TUGAS YANG DIMINTA
1. Kembalikan tanpa perubahan bagian dari kutipan tentang modal bank yang diawali kata-kata yang memuat "Menurut Chaudhry (1999)" dan diakhiri dengan "arti sempit (perbankan)".
2. Jawab singkat berdasarkan kutipan tentang modal bank di bawah:
(a) Menurut KBBI, selain sebagai uang pokok untuk berdagang, modal juga diartikan sebagai apa?
(b) Menurut Chaudhry, dua hal apa yang tidak termasuk modal?
(c) Dalam arti perbankan, modal diperoleh dari selisih antara apa dan apa?

KUTIPAN YANG DIBERIKAN
____

Arti penting kedua adalah melindungi nasabah. Perlindungan nasabah sebenarnya erat kaitannya dengan arti penting pertama yaitu kepercayaan. Misalnya dalam sebuah skenario buruk bahwa bank sedang mengalami kegagalan dalam menjalankan aktivitas bisnisnya, maka nasabah harus dipastikan tidak terkena dampaknya, atau setidaknya bisa ditekan sekecil mungkin. Alat untuk melindungi nasabah ini maka tidak lain dan tidak bukan adalah modal bank itu sendiri. Modal harus mampu menjadi buffer nasabah yaitu semacam alat untuk menyekat antara nasabah dan resiko sehingga nasabah tidak terkena dampak dari resiko aktivitas bank.
Pembahasan
Pengertian Modal
Modal dalam arti luas
Modal menurut Kamus Besar Bahasa Indonesia (KBBI) adalah uang yang dipakai sebagai pokok induk untuk berdagang, melepas uang, dan sebagainya yang dapat dipergunakan untuk menghasilkan sesuatu yang menambah kekayaan. Masih menurut KBBI modal juga diartikan sebagai dasar atau bekal untuk bekerja.
Menurut Chaudhry (1999) modal adalah kekayaan yang digunakan untuk menghasilkan kekayaan lainnya. Modal termasuk semua barang yang diproduksi akan tetapi tidak dikonsumsi atau digunakan untuk memproduksi barang di masa yang akan datang. Lebih lanjut Chaudhry menambahkan bahwa yang dimaksud modal adalah barang yang diproduksi manusia. Jadi tanah, dan tenaga kerja (manusia) tidak termasuk modal, akan tetapi merupakan faktor produksi lainnya (selain modal). Chaudhry membedakan modal dengan faktor produksi lainnya karena tanah dan tenaga kerja adalah faktor yang given, artinya pemberian dari Tuhan. Sementara faktor produksi yang dibuat oleh manusia maka itulah yang disebut modal.
Modal dalam arti sempit (perbankan)
Modal dalam arti perbankan adalah kekayaan bersih (net worth) yang diperoleh dari selisih antara nilai aset bank dengan kewajibannya (liabilities). Besarnya nilai modal yang tertera dalam neraca mencerminkan besarnya tingkat kepemilikan investor (pemegang saham) terhadap bank.

____

KUTIPAN SUMBER

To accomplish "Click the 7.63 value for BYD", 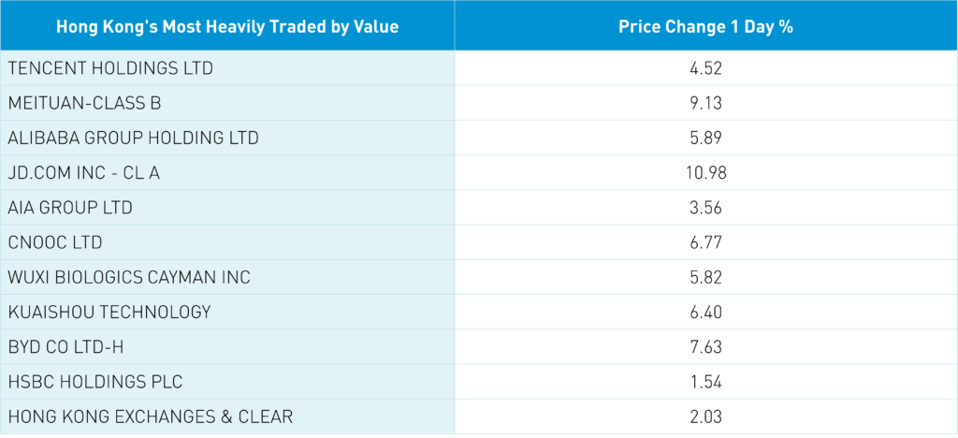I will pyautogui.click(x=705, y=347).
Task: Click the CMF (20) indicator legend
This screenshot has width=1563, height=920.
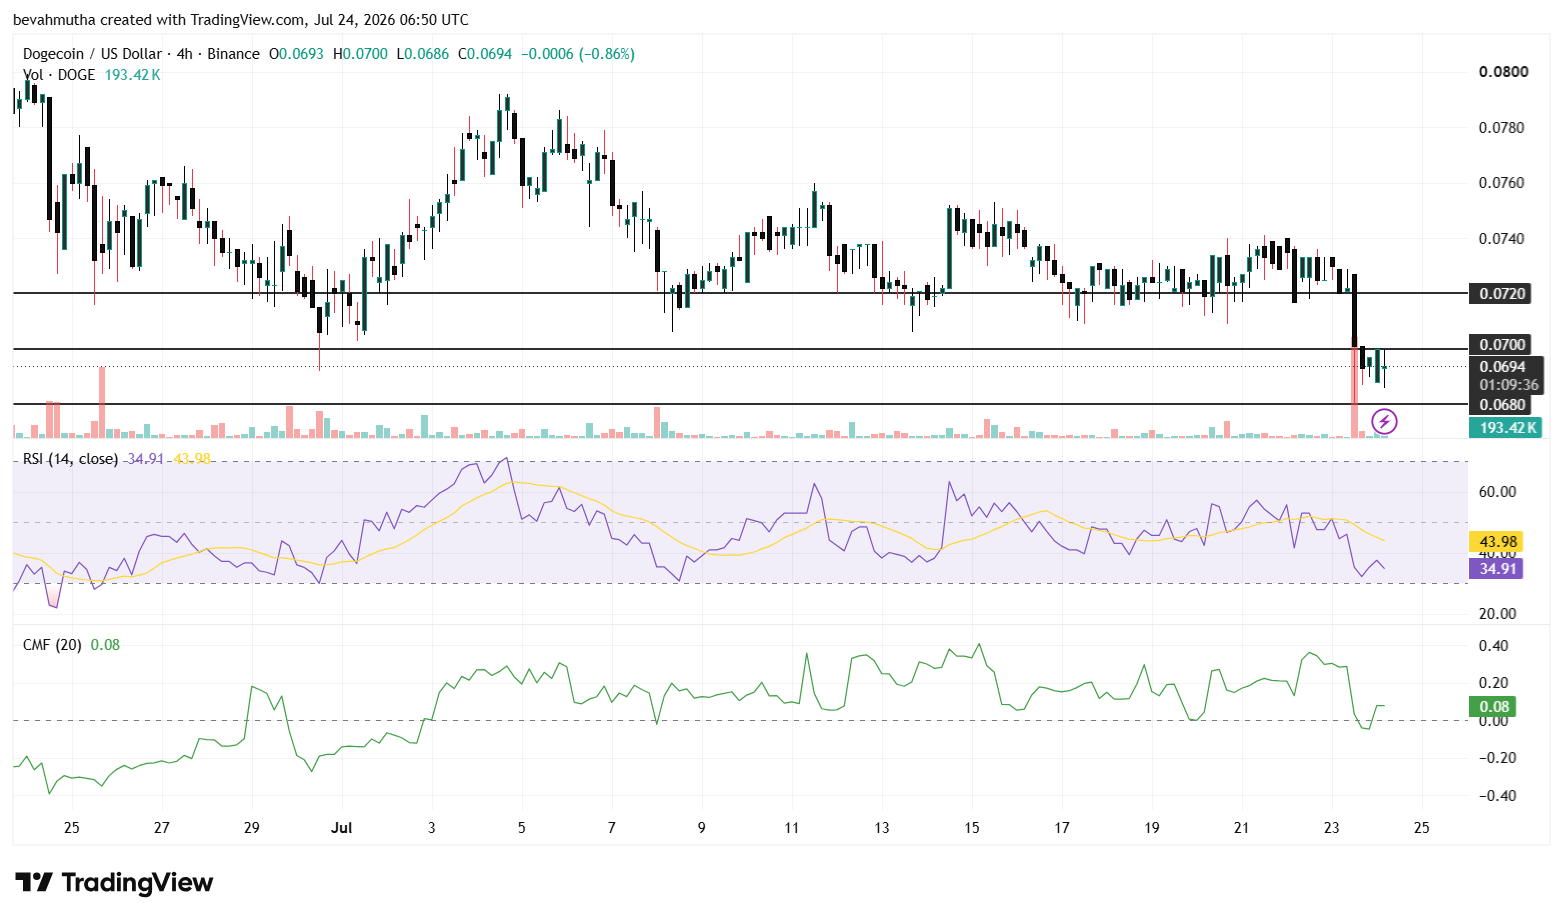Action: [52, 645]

____

KUNCI JAWABAN
1.
Menurut Chaudhry (1999) modal adalah kekayaan yang digunakan untuk menghasilkan kekayaan lainnya. Modal termasuk semua barang yang diproduksi akan tetapi tidak dikonsumsi atau digunakan untuk memproduksi barang di masa yang akan datang. Lebih lanjut Chaudhry menambahkan bahwa yang dimaksud modal adalah barang yang diproduksi manusia. Jadi tanah, dan tenaga kerja (manusia) tidak termasuk modal, akan tetapi merupakan faktor produksi lainnya (selain modal). Chaudhry membedakan modal dengan faktor produksi lainnya karena tanah dan tenaga kerja adalah faktor yang given, artinya pemberian dari Tuhan. Sementara faktor produksi yang dibuat oleh manusia maka itulah yang disebut modal.
Modal dalam arti sempit (perbankan)

2.
(a) Dasar atau bekal untuk bekerja.
(b) Tanah dan tenaga kerja (manusia).
(c) Nilai aset bank dan kewajibannya (liabilities).